Brief interlude- I've been looking at some of my writing recently and noticed that I tend to write "anyway" just about every other sentence. I also have a hyphen obsession. And I use semicolons more often that appropriate. And I end sentences with ",though." pretty often, too. I'll try to work on these things.
Hokay. Weihnachten translates to "night of incense" literally, but it just means Christmas. Christmas in Germany is celebrated on the 24th, and a little differently. For one, there are no stockings. I'm pretty sure (but not certain) that that's because the stockings in the US is a perversion of the St. Nicholas day tradition of putting shoes out for Mr. Nick. We already had that here, though, so we don't need stockings.
On the 24th I played with a brass orchester in Travemuende, a suburb of Luebeck. It was right on the coast of the Baltic, so that was very pretty. We just played carols (many of which I had never heard), but it was very nice. The saxophone player in my big band was also there with her family- none of them were playing, but they come every year- and we had hot chocolate in a little cafe beforehand. Her daughters were both very nice, and it was a very good time.
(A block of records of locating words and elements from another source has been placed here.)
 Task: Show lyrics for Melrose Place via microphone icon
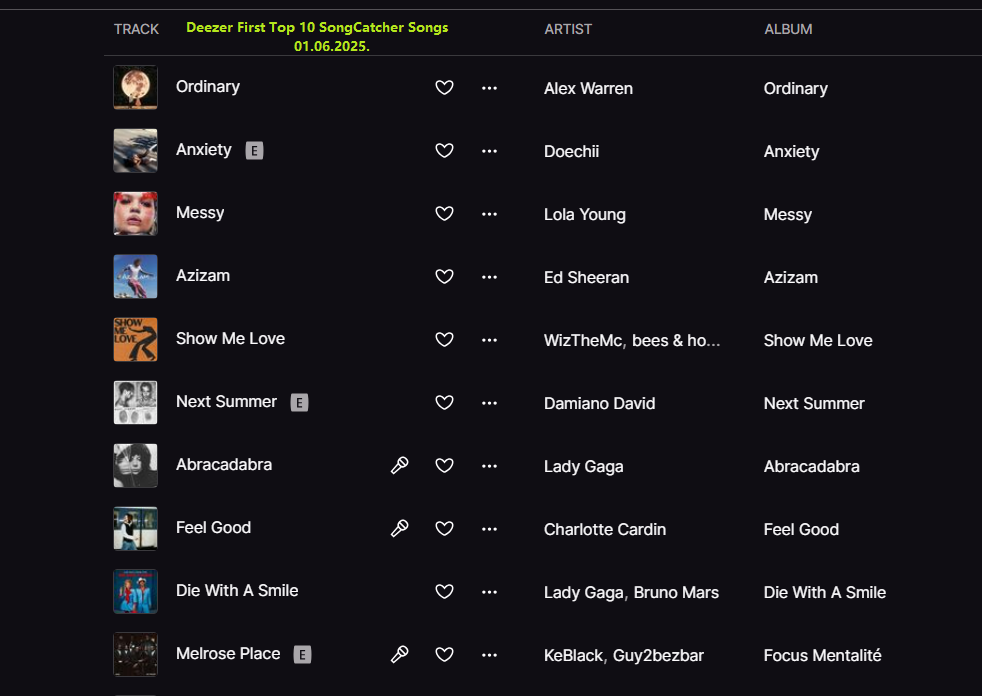click(x=399, y=654)

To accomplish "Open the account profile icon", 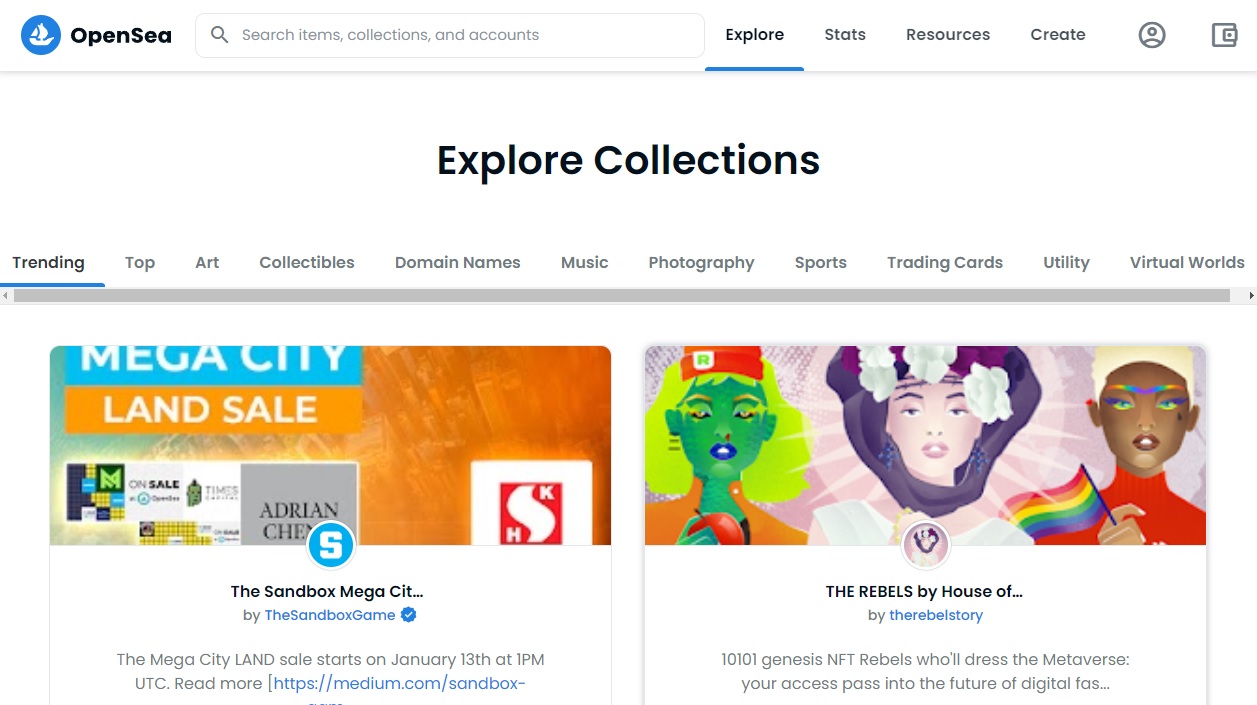I will pyautogui.click(x=1152, y=35).
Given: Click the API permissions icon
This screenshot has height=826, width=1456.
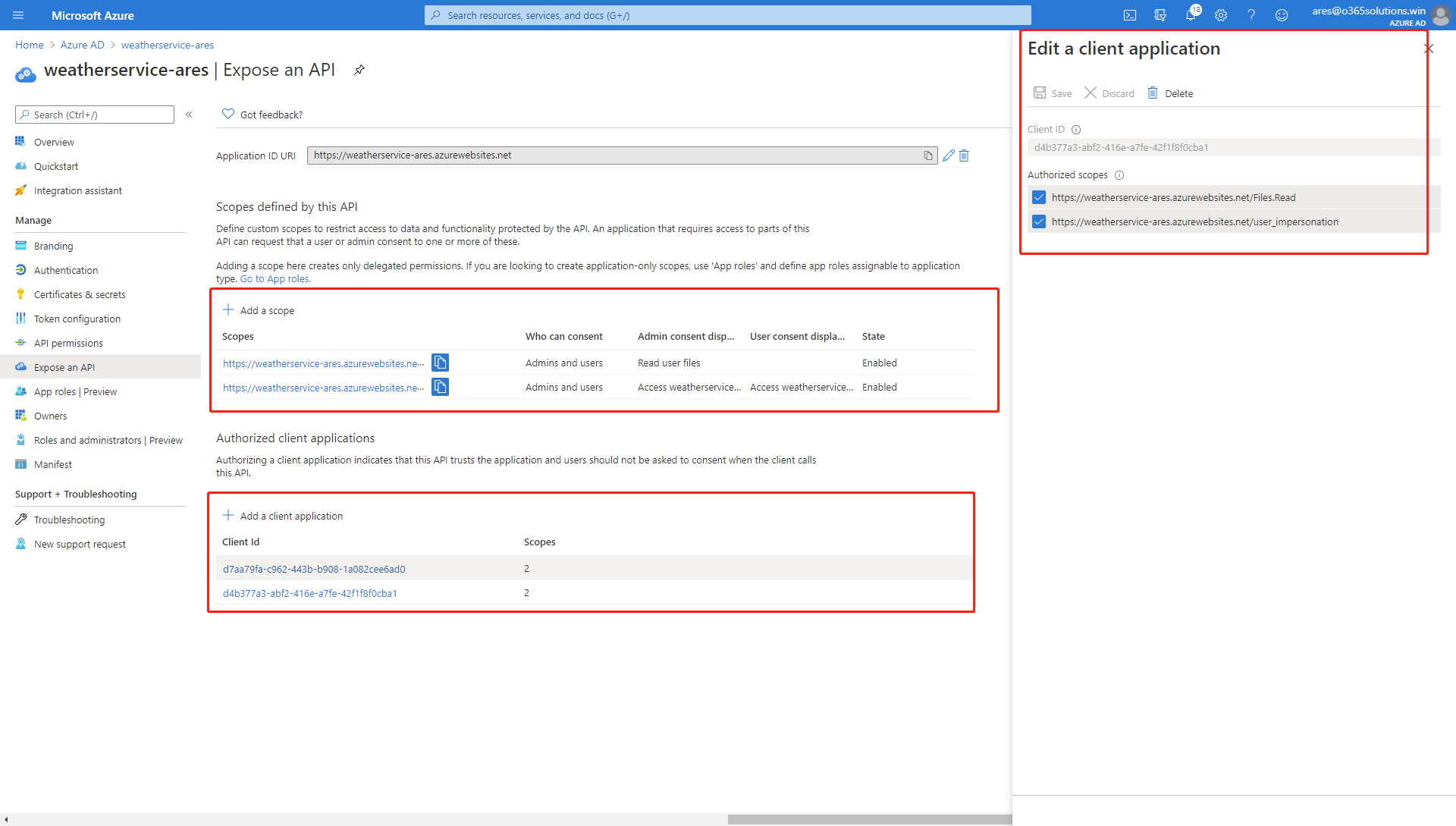Looking at the screenshot, I should (x=21, y=342).
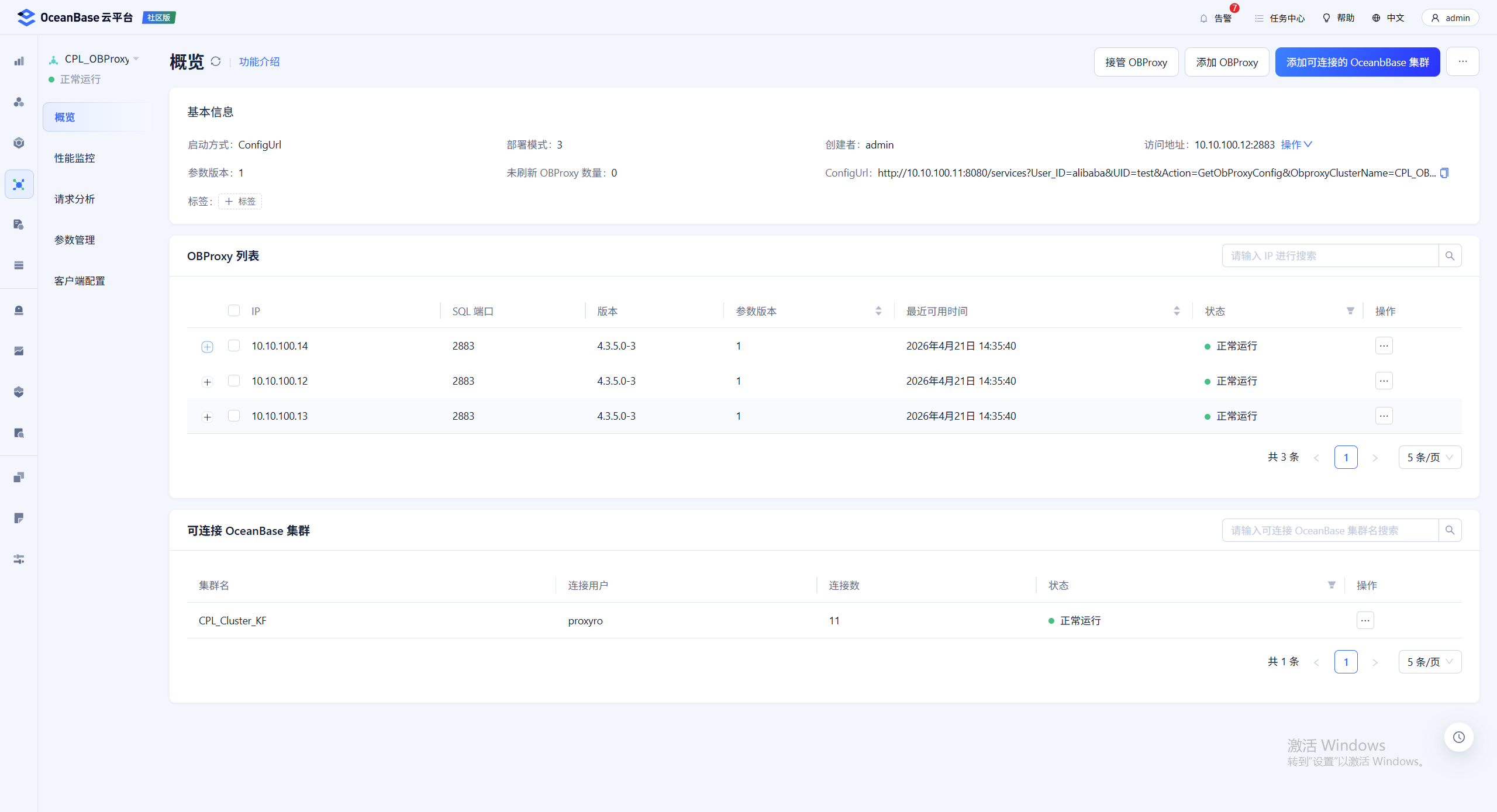Open the OBProxy list 5 条/页 page-size dropdown

(x=1430, y=457)
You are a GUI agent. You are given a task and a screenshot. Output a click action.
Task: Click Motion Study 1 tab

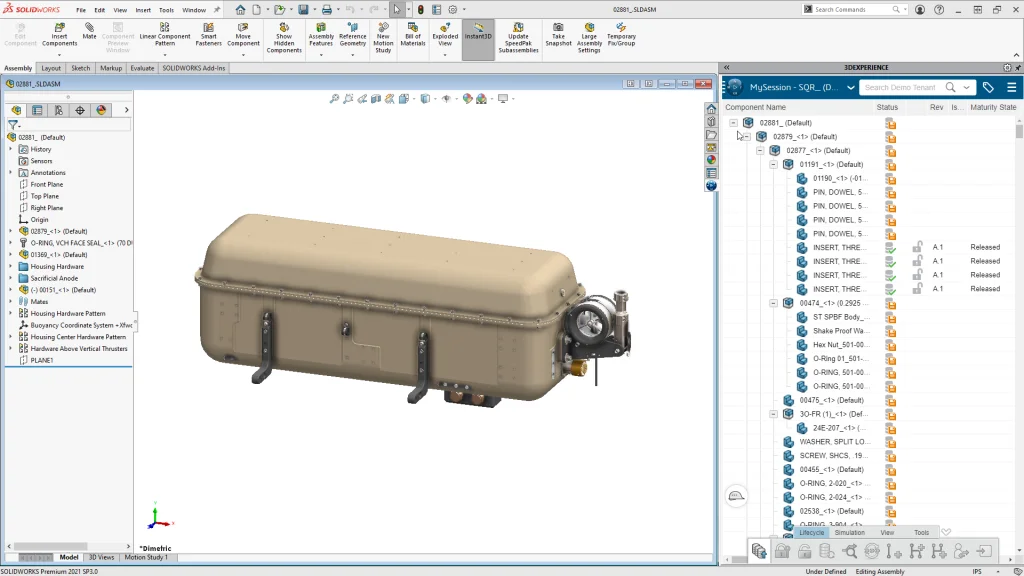pos(146,557)
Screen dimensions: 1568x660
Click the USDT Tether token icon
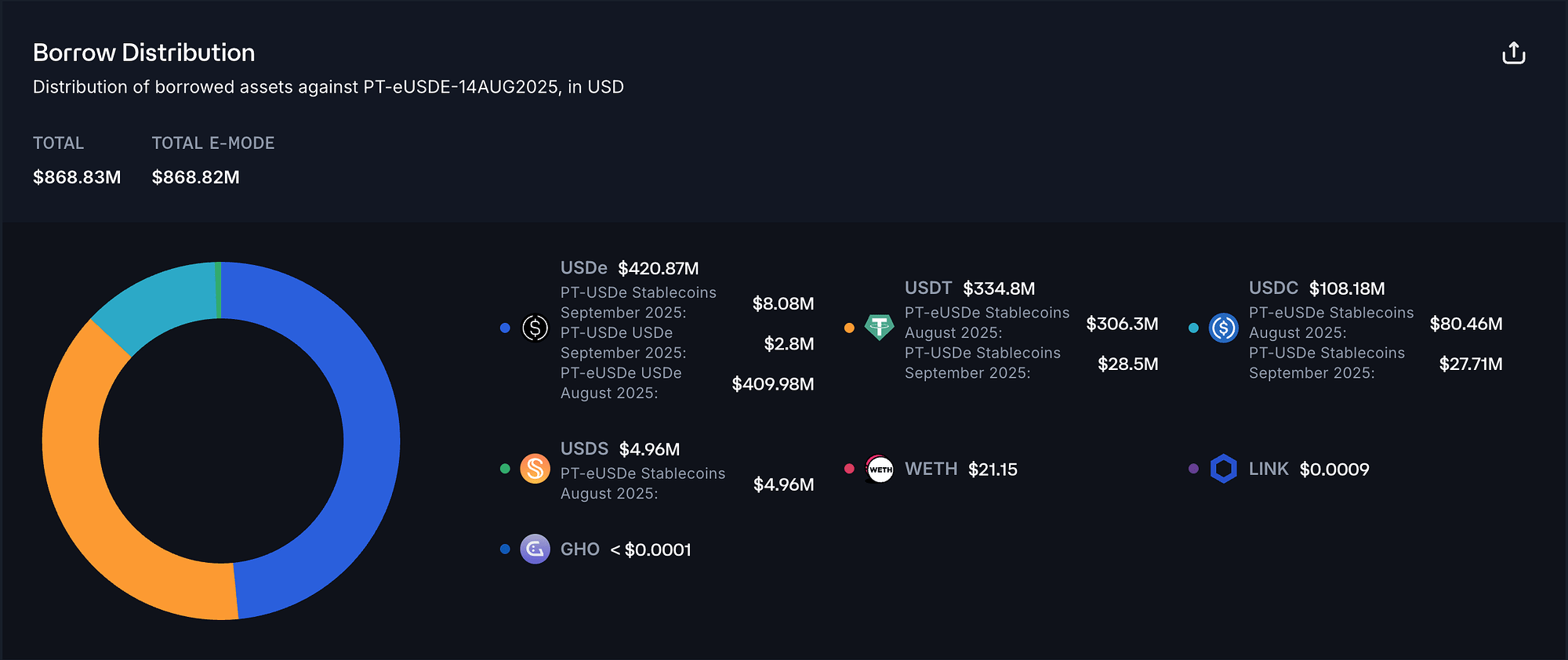click(879, 327)
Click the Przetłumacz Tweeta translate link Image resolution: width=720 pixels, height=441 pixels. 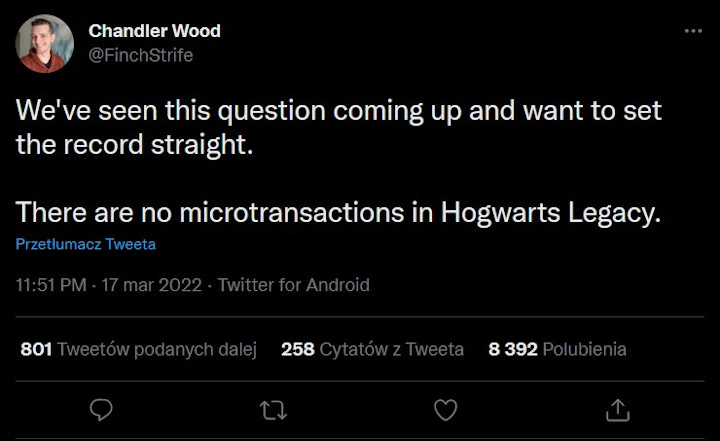[x=85, y=244]
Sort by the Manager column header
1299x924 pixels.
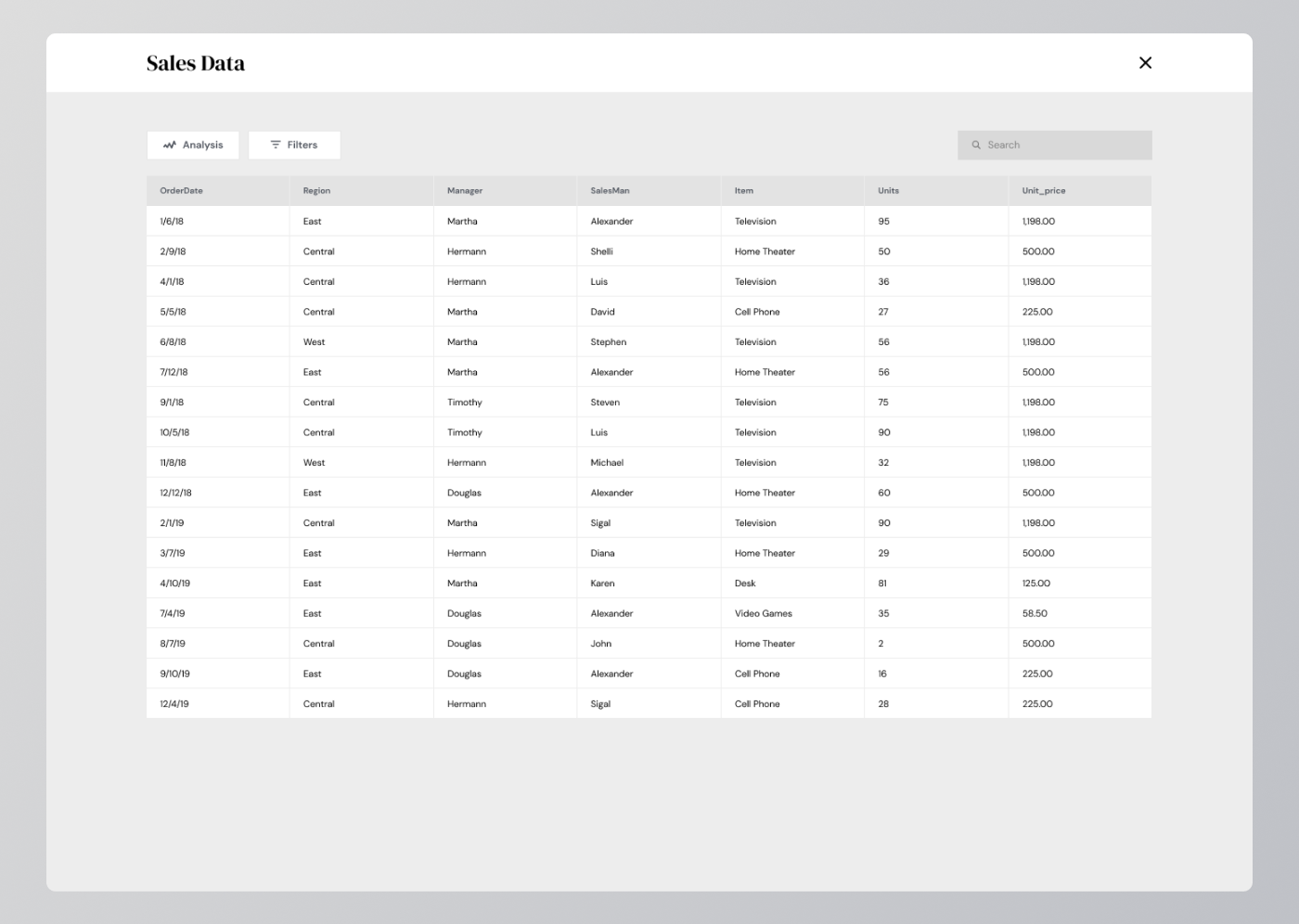click(464, 190)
It's kind of a funny story how I ended up performing- a few days beforehand I had been Christmas shopping in Luebeck not so far from the Musikschule where my bigband practices. I really needed to use the bathroom, so I went there. A guy was there who had led one of our rehearsals when our normal director is sick, and he recognized me, and asked if I was interested in playing. I said yes, and that was that. Later, after playing, he informed me that I had earned 40 euro ($60) for performing, which was also pretty cool. Unfortunately, I don't have any good photos of the event. Here's one, but it doesn't show much:
After Travemuende, I met up the Baakes in their church, where there was more carol singing. Anke's mother was also there; she spent Weihnachten and the next few days with us.
The Baake family tradition is to make animal fodder, and then go into the woods and sing songs around a candle hanging on a pine tree. After singing, we spread the animal fodder around the tree and walk back to the house. In front of the house was a big sack filled with presents... the Weihnachtsman was there!
The Baakes have a real Christmas tree with real candles (Hannes made them!), and it's very very pretty. Anyway, we pulled the sack inside and each took turns opening a present in front of the tree. I got some nice work gloves, a groovy pirate hat, a German cookbook, a few grammar books, and ten pairs of socks. I desperately needed the socks! Later on, Sven (Anke's brother) gave me a book of German carols, with sheet music for all of them. It's a pretty cool book.
The Weihnachtman's sack
The rest of the day was more relaxing, singing, and talking. Mia played with her new Speigelreflex Canon Camera, Hannes played with a remote control helicopter, Alex also played with Hannes' helicopter, and everything was good. A wunderschoen day.